BEGIN Dataset records
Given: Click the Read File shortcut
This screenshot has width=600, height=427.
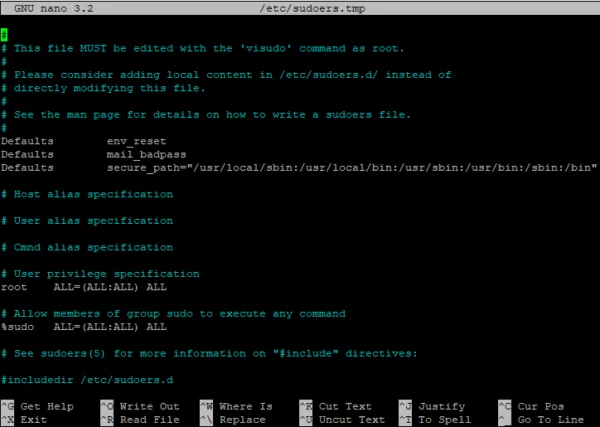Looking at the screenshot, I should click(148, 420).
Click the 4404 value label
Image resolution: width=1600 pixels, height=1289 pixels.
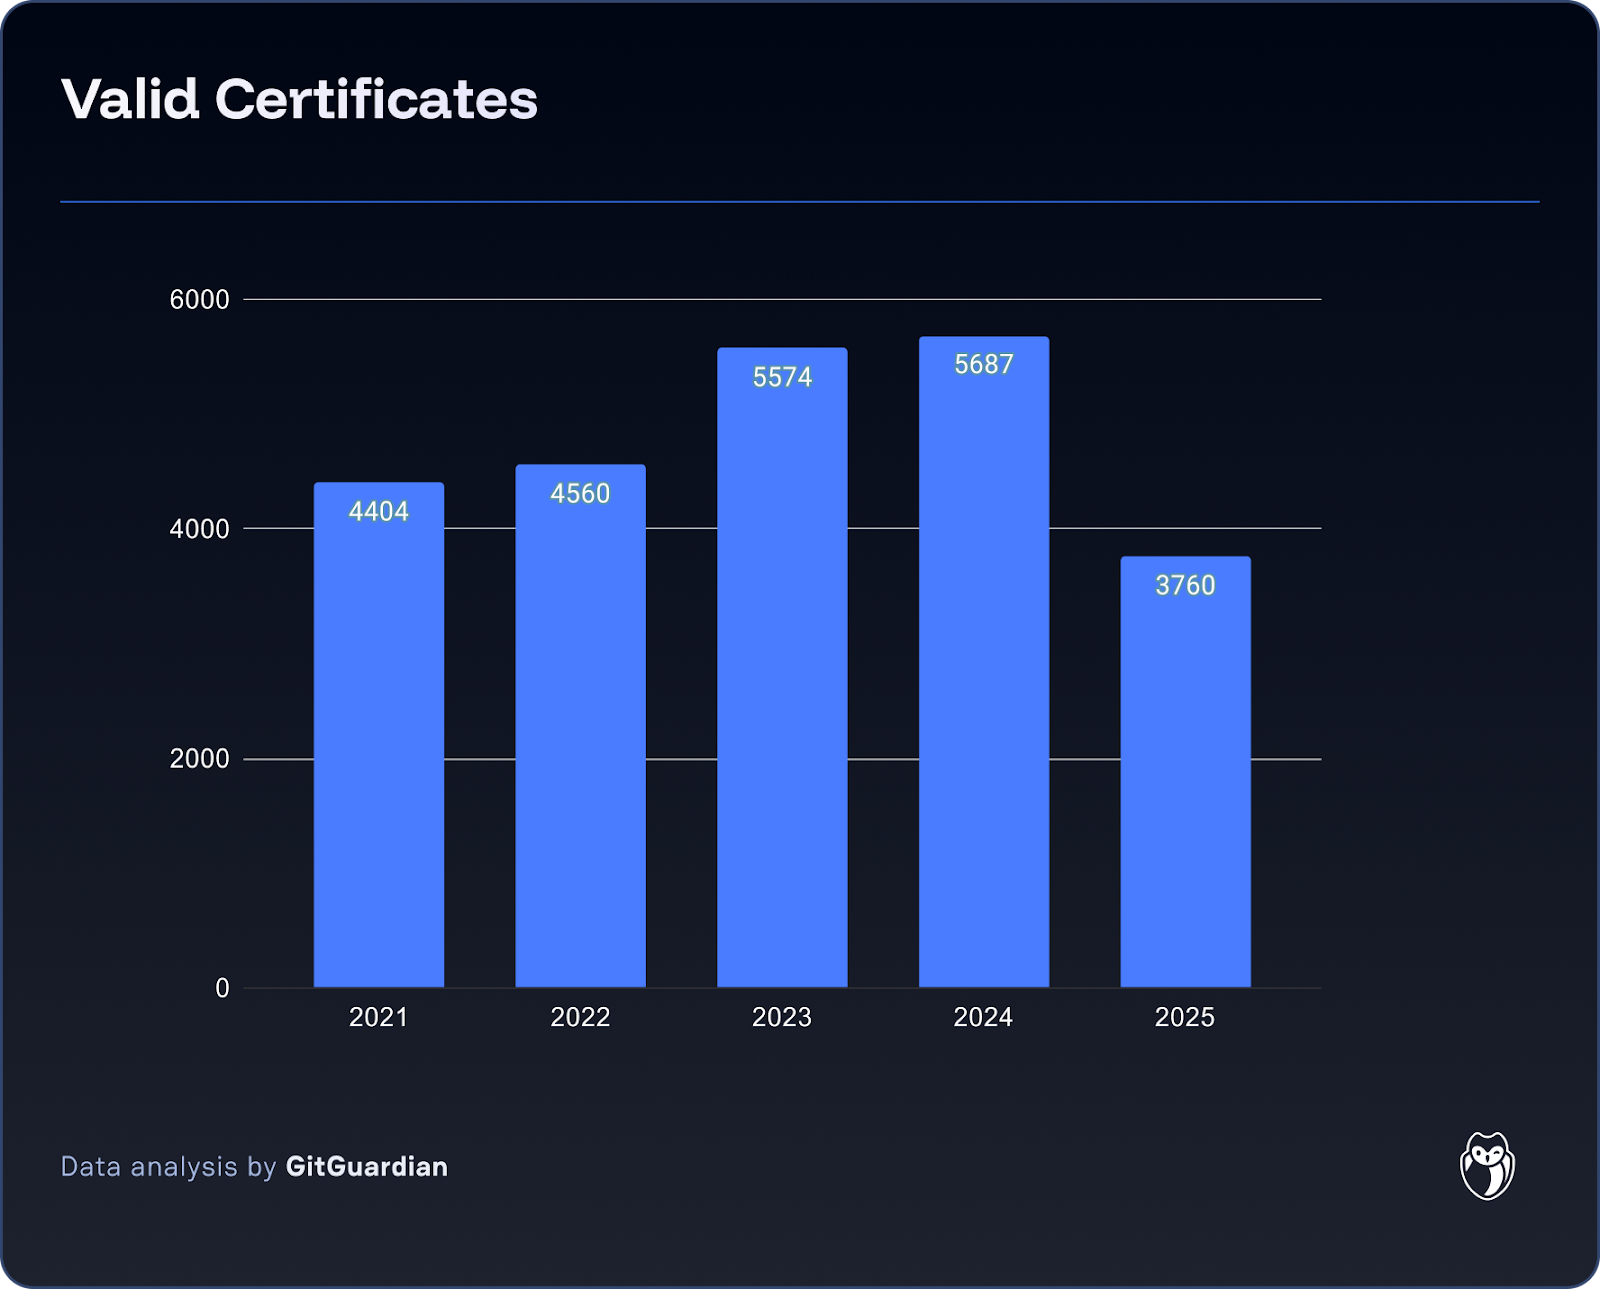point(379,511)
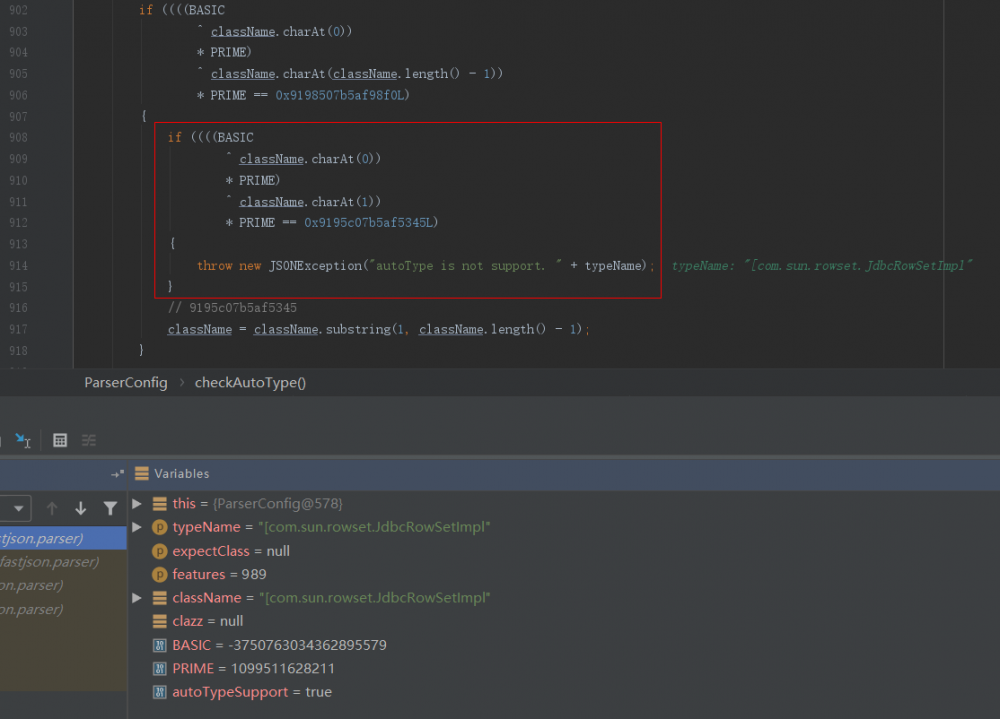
END Dataset records
What you have to do:
Word for word, set down every line of the records above, and leave the pictures out.

Exercise output:
Given: Click the Read File shortcut
This screenshot has width=600, height=427.
Looking at the screenshot, I should click(148, 420).
Click the 4404 value label
Image resolution: width=1600 pixels, height=1289 pixels.
point(379,511)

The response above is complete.